# [EXERCISE GOAL]
Can the data below be set down again exactly, line for line?

# [PROVIDED DATA]
────────────────

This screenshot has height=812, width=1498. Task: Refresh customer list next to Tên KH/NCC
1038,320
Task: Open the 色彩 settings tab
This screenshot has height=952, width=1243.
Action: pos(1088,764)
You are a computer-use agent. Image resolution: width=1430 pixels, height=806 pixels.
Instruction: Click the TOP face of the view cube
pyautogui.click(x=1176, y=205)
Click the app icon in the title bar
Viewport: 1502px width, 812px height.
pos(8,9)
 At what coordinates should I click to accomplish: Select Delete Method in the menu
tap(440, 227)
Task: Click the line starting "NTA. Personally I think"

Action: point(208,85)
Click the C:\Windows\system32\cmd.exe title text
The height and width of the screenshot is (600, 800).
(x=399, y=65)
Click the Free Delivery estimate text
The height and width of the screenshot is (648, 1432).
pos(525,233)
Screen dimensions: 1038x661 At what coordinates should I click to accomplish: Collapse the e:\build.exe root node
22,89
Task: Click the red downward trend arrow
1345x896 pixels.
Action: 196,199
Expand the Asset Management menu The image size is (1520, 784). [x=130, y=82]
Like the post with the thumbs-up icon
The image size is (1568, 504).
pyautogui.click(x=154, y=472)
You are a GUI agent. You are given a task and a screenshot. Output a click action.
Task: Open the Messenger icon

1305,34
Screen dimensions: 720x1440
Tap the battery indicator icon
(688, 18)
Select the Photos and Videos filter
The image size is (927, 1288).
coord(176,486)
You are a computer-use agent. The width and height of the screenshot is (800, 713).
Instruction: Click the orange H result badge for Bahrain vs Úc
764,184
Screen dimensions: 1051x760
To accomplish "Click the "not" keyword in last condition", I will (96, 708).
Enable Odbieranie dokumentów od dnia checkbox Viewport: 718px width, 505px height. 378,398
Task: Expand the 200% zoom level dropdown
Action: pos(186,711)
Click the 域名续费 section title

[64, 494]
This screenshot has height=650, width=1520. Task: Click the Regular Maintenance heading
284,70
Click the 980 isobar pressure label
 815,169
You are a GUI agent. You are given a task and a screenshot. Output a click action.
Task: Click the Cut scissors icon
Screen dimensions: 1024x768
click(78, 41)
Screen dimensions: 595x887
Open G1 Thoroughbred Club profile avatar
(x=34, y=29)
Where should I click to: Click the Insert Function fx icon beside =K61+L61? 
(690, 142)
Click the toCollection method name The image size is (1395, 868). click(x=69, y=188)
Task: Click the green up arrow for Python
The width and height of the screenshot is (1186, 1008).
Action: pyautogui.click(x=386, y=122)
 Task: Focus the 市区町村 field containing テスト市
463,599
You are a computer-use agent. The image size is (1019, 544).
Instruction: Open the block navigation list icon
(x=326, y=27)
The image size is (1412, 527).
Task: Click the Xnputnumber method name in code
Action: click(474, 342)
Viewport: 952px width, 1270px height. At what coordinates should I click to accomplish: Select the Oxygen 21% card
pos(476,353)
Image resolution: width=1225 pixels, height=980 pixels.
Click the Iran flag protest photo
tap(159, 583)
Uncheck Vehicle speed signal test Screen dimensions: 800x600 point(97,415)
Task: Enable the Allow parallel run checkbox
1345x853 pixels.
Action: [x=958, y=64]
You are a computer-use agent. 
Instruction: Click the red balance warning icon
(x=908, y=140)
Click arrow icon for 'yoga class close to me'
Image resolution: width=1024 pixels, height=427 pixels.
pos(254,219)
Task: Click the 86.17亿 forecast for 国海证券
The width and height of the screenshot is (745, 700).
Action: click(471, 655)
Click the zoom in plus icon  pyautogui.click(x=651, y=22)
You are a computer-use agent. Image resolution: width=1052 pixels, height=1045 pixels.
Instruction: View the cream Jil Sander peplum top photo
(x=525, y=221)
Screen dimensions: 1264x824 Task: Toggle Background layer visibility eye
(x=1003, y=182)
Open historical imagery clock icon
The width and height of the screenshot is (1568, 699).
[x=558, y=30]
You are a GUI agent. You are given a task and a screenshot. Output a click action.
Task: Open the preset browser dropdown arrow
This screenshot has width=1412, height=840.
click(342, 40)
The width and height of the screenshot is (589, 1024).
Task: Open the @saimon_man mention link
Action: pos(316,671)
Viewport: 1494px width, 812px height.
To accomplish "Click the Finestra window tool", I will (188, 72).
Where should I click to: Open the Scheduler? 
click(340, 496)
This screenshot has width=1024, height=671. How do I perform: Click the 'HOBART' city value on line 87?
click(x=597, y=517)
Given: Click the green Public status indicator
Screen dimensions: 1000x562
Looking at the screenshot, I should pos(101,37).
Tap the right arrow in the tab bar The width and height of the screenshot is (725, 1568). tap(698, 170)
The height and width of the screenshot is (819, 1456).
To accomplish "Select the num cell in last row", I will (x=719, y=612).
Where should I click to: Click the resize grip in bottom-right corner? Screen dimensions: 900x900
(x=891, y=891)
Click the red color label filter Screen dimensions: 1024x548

────────────────

# [ANSWER TO THIS TASK]
This screenshot has height=812, width=1498. Task: Refresh customer list next to Tên KH/NCC
1038,320
Task: Open the 色彩 settings tab
This screenshot has height=952, width=1243.
Action: pos(1088,764)
You are a computer-use agent. Image resolution: width=1430 pixels, height=806 pixels.
Instruction: Click the TOP face of the view cube
pyautogui.click(x=1176, y=205)
Click the app icon in the title bar
Viewport: 1502px width, 812px height.
pos(8,9)
 At what coordinates should I click to accomplish: Select Delete Method in the menu
tap(440, 227)
Task: Click the line starting "NTA. Personally I think"

Action: point(208,85)
Click the C:\Windows\system32\cmd.exe title text
The height and width of the screenshot is (600, 800).
(x=399, y=65)
Click the Free Delivery estimate text
The height and width of the screenshot is (648, 1432).
pos(525,233)
Screen dimensions: 1038x661 At what coordinates should I click to accomplish: Collapse the e:\build.exe root node
22,89
Task: Click the red downward trend arrow
1345x896 pixels.
Action: 196,199
Expand the Asset Management menu The image size is (1520, 784). [x=130, y=82]
Like the post with the thumbs-up icon
The image size is (1568, 504).
pyautogui.click(x=154, y=472)
You are a GUI agent. You are given a task and a screenshot. Output a click action.
Task: Open the Messenger icon

1305,34
Screen dimensions: 720x1440
Tap the battery indicator icon
(688, 18)
Select the Photos and Videos filter
The image size is (927, 1288).
coord(176,486)
You are a computer-use agent. The width and height of the screenshot is (800, 713).
Instruction: Click the orange H result badge for Bahrain vs Úc
764,184
Screen dimensions: 1051x760
To accomplish "Click the "not" keyword in last condition", I will (96, 708).
Enable Odbieranie dokumentów od dnia checkbox Viewport: 718px width, 505px height. 378,398
Task: Expand the 200% zoom level dropdown
Action: pos(186,711)
Click the 域名续费 section title

[64, 494]
This screenshot has height=650, width=1520. Task: Click the Regular Maintenance heading
284,70
Click the 980 isobar pressure label
 815,169
You are a GUI agent. You are given a task and a screenshot. Output a click action.
Task: Click the Cut scissors icon
Screen dimensions: 1024x768
click(78, 41)
Screen dimensions: 595x887
Open G1 Thoroughbred Club profile avatar
(x=34, y=29)
Where should I click to: Click the Insert Function fx icon beside =K61+L61? 
(690, 142)
Click the toCollection method name The image size is (1395, 868). click(x=69, y=188)
Task: Click the green up arrow for Python
The width and height of the screenshot is (1186, 1008).
Action: pyautogui.click(x=386, y=122)
 Task: Focus the 市区町村 field containing テスト市
463,599
You are a computer-use agent. The image size is (1019, 544).
Instruction: Open the block navigation list icon
(x=326, y=27)
The image size is (1412, 527).
Task: Click the Xnputnumber method name in code
Action: click(474, 342)
Viewport: 952px width, 1270px height. At what coordinates should I click to accomplish: Select the Oxygen 21% card
pos(476,353)
Image resolution: width=1225 pixels, height=980 pixels.
Click the Iran flag protest photo
tap(159, 583)
Uncheck Vehicle speed signal test Screen dimensions: 800x600 point(97,415)
Task: Enable the Allow parallel run checkbox
1345x853 pixels.
Action: [x=958, y=64]
You are a computer-use agent. 
Instruction: Click the red balance warning icon
(x=908, y=140)
Click arrow icon for 'yoga class close to me'
Image resolution: width=1024 pixels, height=427 pixels.
pos(254,219)
Task: Click the 86.17亿 forecast for 国海证券
The width and height of the screenshot is (745, 700).
Action: click(471, 655)
Click the zoom in plus icon  pyautogui.click(x=651, y=22)
You are a computer-use agent. Image resolution: width=1052 pixels, height=1045 pixels.
Instruction: View the cream Jil Sander peplum top photo
(x=525, y=221)
Screen dimensions: 1264x824 Task: Toggle Background layer visibility eye
(x=1003, y=182)
Open historical imagery clock icon
The width and height of the screenshot is (1568, 699).
[x=558, y=30]
You are a GUI agent. You are given a task and a screenshot. Output a click action.
Task: Open the preset browser dropdown arrow
This screenshot has width=1412, height=840.
click(342, 40)
The width and height of the screenshot is (589, 1024).
Task: Open the @saimon_man mention link
Action: pos(316,671)
Viewport: 1494px width, 812px height.
To accomplish "Click the Finestra window tool", I will (188, 72).
Where should I click to: Open the Scheduler? 
click(340, 496)
This screenshot has width=1024, height=671. How do I perform: Click the 'HOBART' city value on line 87?
click(x=597, y=517)
Given: Click the green Public status indicator
Screen dimensions: 1000x562
Looking at the screenshot, I should pos(101,37).
Tap the right arrow in the tab bar The width and height of the screenshot is (725, 1568). tap(698, 170)
The height and width of the screenshot is (819, 1456).
To accomplish "Select the num cell in last row", I will (x=719, y=612).
Where should I click to: Click the resize grip in bottom-right corner? Screen dimensions: 900x900
(x=891, y=891)
Click the red color label filter Screen dimensions: 1024x548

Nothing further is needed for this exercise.